How intelligent to make the creature is difficult because if I make it too intelligent, the humans defeating it would become very unlikely. Of course, I cannot make it too mindless, because of the issue with it needing a way to block out the sun...

If all else fails, I could back to the original idea of it having some weird fantasy-esque method for blocking the sun. Or I could follow Riptide's idea.... I laughed really hard at the "woogie boogie" part.

..........Or I could just scrap the sun idea all together... It just seemed far more interesting of the entire book was in darkness and it would make the creatures far more frightening.


----------



## musichal (Jun 16, 2015)

Well...

Perhaps the creature has devolved during its centuries-long existence underground but is descended from a highly intelligent species who left somewhere buried in the ground a Particle Wave Deflector which is powered up by someone who accidentally dug it up - some tinkerer who gets killed before he can un-power it, and the total darkness triggers the creatures to arise from their dormant state and begin feeding.

Your hero may discover odd disturbances of the Earth's magnetic field.  Some other scientist, that blonde perky love-interest, finds odd readings of increased light on other planets (points the light supposed to be for Earth is deflected to};  nobody listens to them, of course, but they get together and find the focus of the disturbance, and must fight creatures and the dropping temps in a race to save the planet.


----------



## Bloggsworth (Jun 16, 2015)

You have a basic problem here, a half intelligent reader will ask "So why don't they live underground then?" Blocking the sun would extinguish life on earth in very short order (read _The Black Cloud_ by Fred Hoyle). 

They could, I suppose, set a large, geostationary satellite in orbit round the sun, an artificial lunar eclipse if you will; but if they did, they would start an ice-age the like of which the world has never seen, it wouldn't just be dark, it would be under tens of metres of ice...


----------



## Phil Istine (Jun 16, 2015)

I have customers who swear blind that it rains for a week every time I clean their windows - so I suppose a mass window clean might work.
Joking aside, maybe some mad Earthling scientist makes a brilliant discovery regarding the harnessing of dark matter/energy to block out the sun.
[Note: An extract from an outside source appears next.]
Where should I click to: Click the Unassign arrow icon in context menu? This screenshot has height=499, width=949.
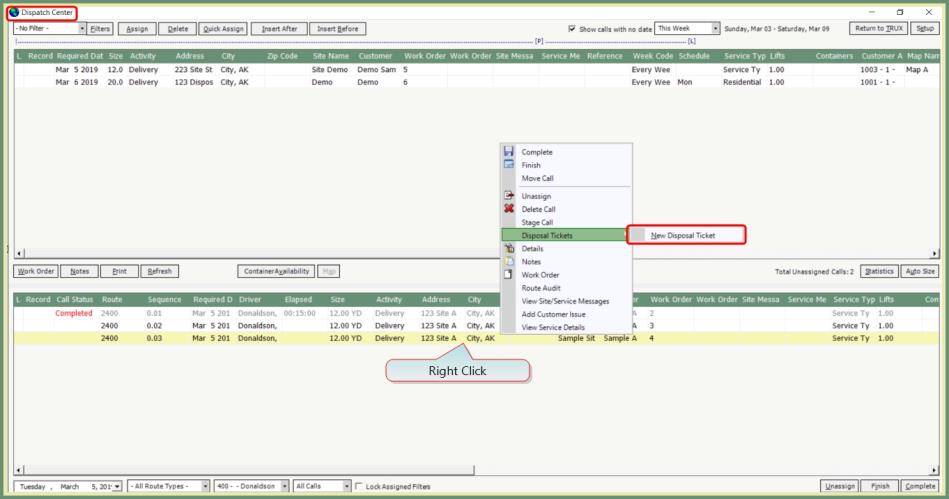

You could get away with quite a lot as so little is known about it currently, so it's achance to really play with your imagination. Maybe even build Prof. Hawking into the story?

EDIT:  Oops!  I got that the wrong way around.  The alien can manipulate dark matter and the Earthling scientist has to undo it


----------



## Sleepwriter (Jun 16, 2015)

On an episode of the Simpson's , Mr burns created a large disc I think it was that cast all of Springfield into darkness, so the city had to use more electricity from his nuclear power plant.


----------



## bazz cargo (Jun 16, 2015)

Massive dome. Ah, someone did that. 

Massive umbrella. How about painting the aliens with a mirror paint? 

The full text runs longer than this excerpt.